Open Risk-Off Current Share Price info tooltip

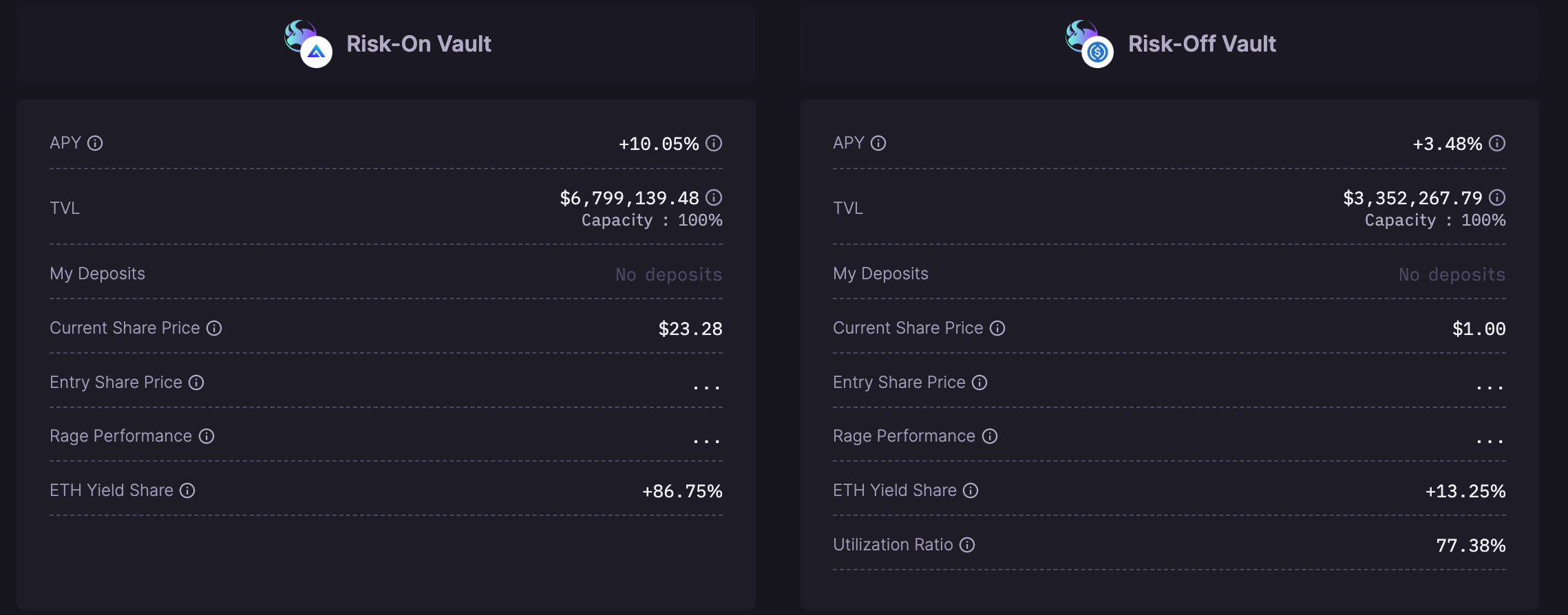pos(997,328)
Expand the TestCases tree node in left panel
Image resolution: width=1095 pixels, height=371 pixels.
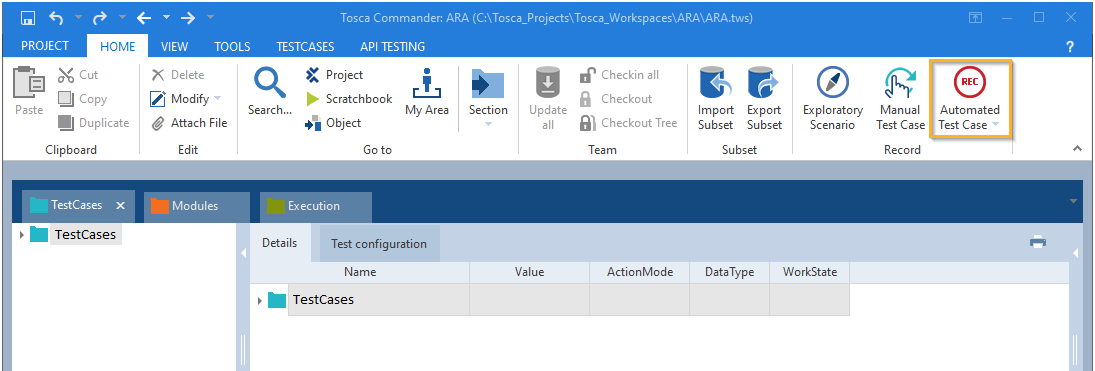(x=22, y=235)
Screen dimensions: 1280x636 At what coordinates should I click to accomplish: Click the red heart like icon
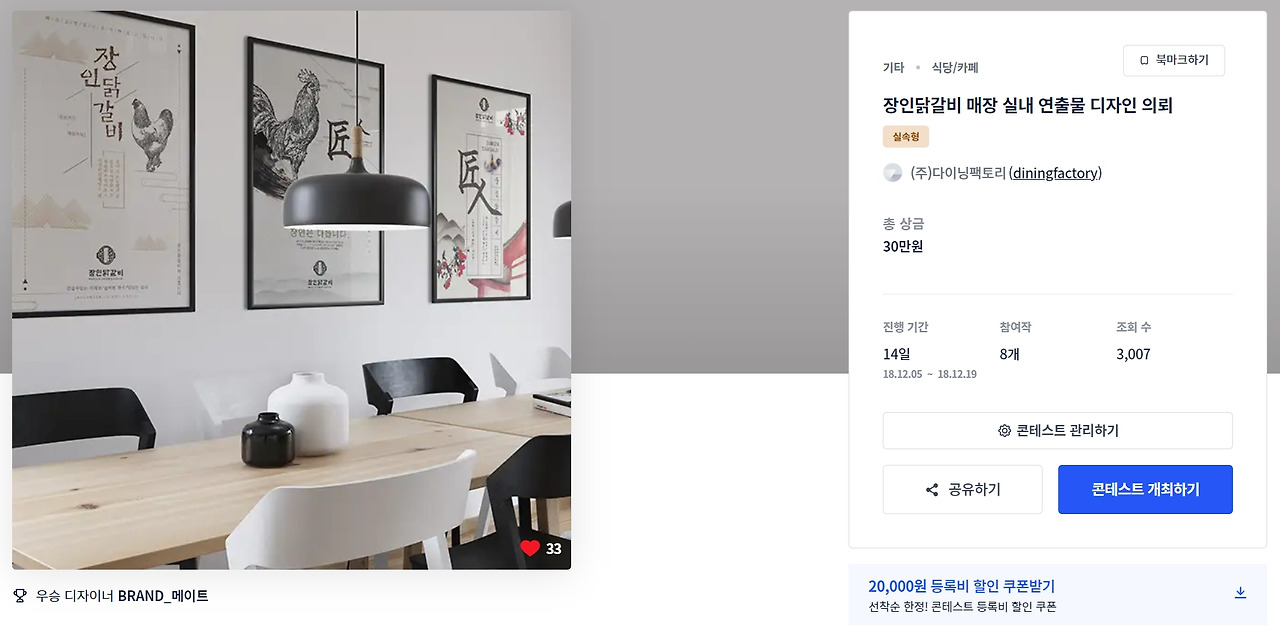[x=530, y=548]
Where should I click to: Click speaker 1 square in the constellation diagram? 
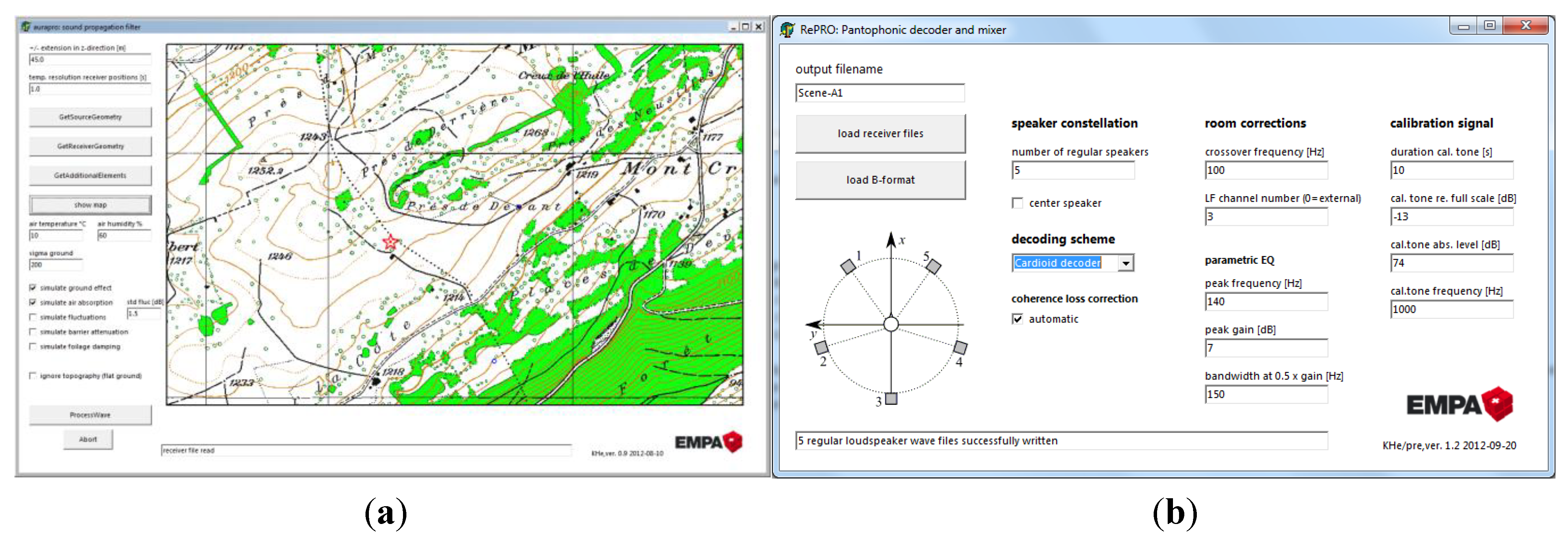click(x=848, y=266)
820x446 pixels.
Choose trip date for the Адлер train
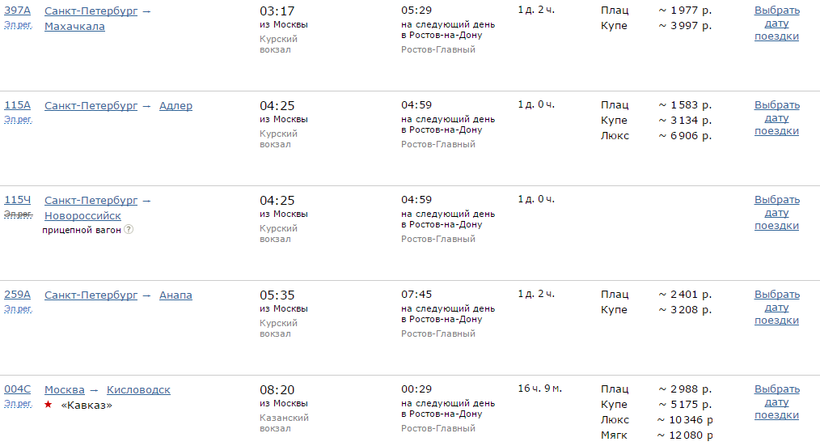tap(777, 118)
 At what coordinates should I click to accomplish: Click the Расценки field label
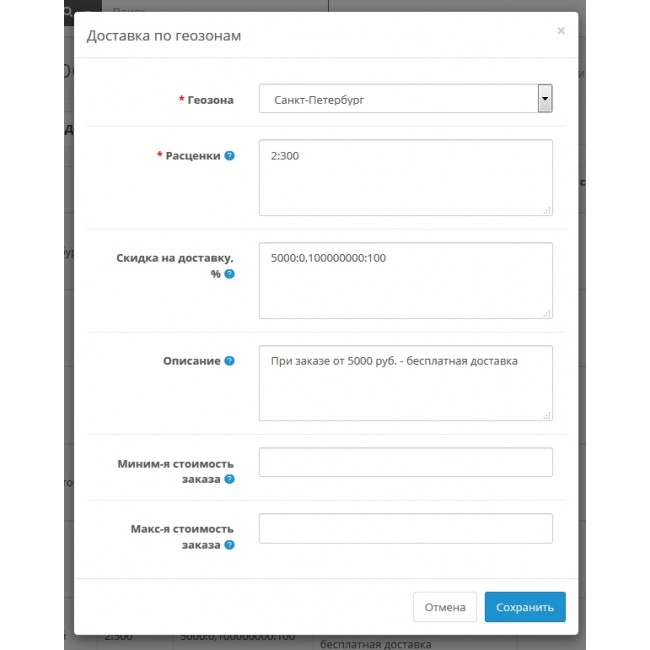coord(194,157)
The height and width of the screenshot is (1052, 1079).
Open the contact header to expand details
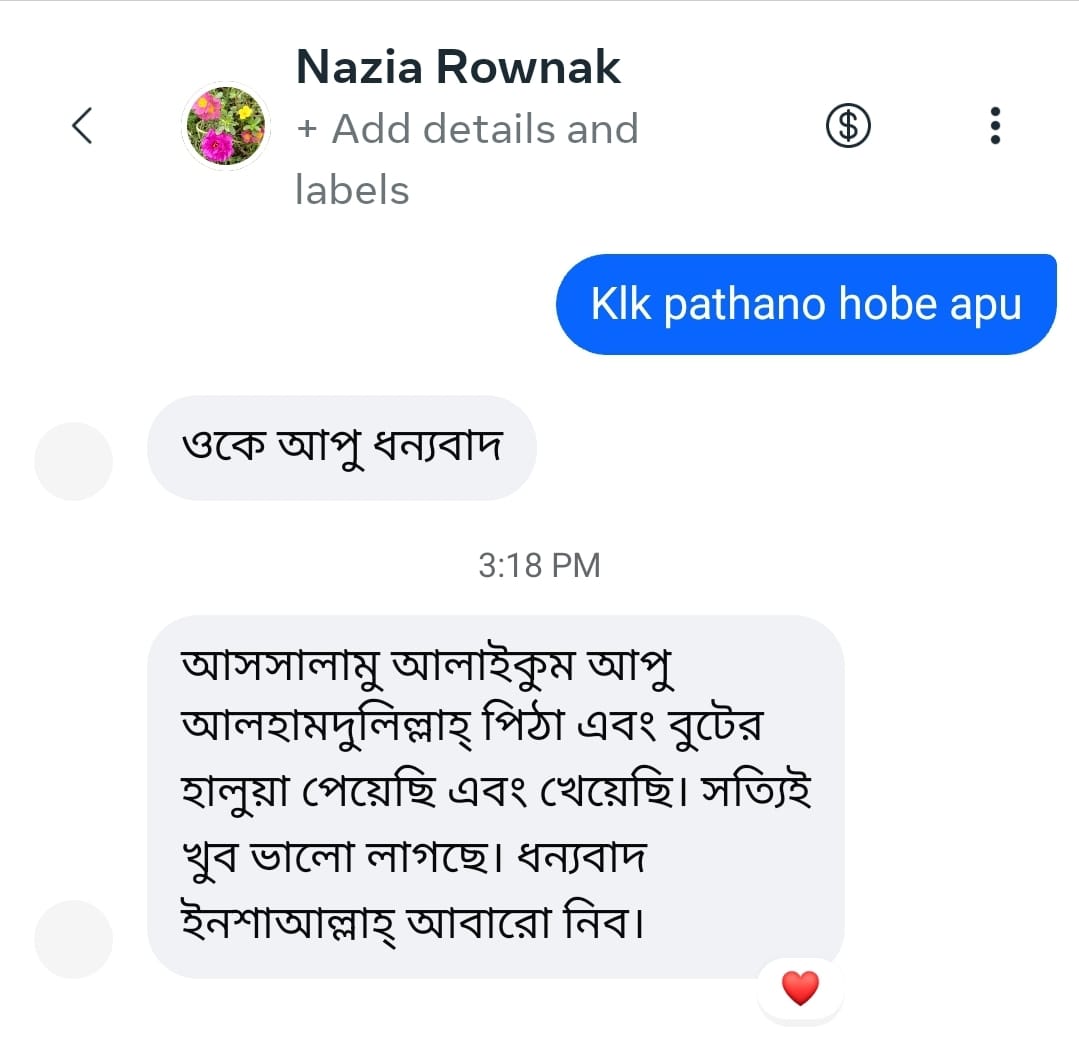[457, 67]

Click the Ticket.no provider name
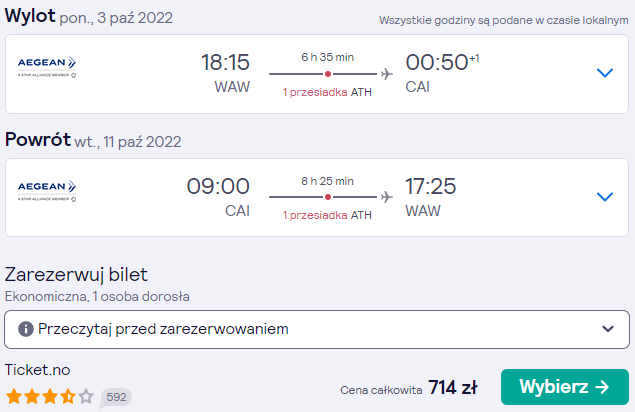(38, 370)
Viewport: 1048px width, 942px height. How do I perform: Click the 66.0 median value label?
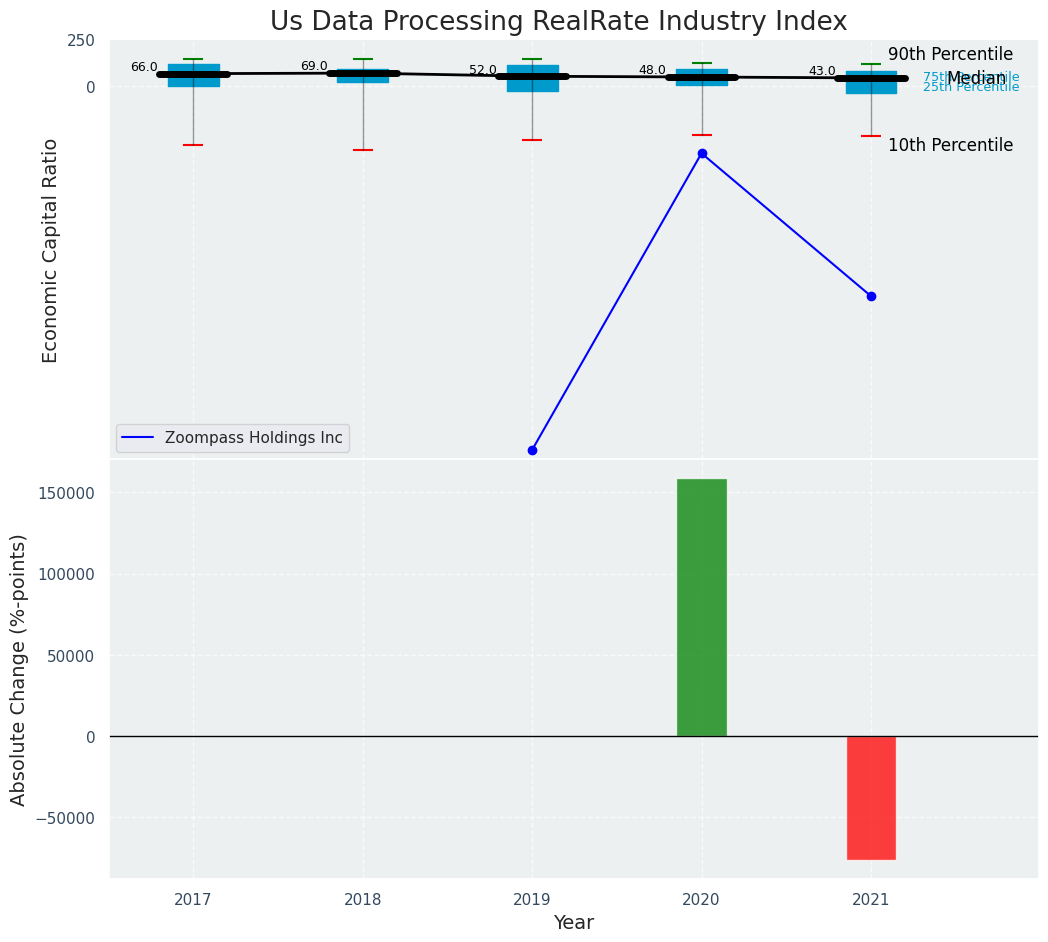[144, 67]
━━━━━━━━━━
● Aim of the task:
Find each line in the records that contains the string "height", matching case exactly, and copy those lines.

● Complete output:
Image resolution: width=1095 pixels, height=371 pixels.
The height and width of the screenshot is (1052, 1079).
Viewport: 1048px width, 942px height. How do I perform: Click the 66.0 median value label?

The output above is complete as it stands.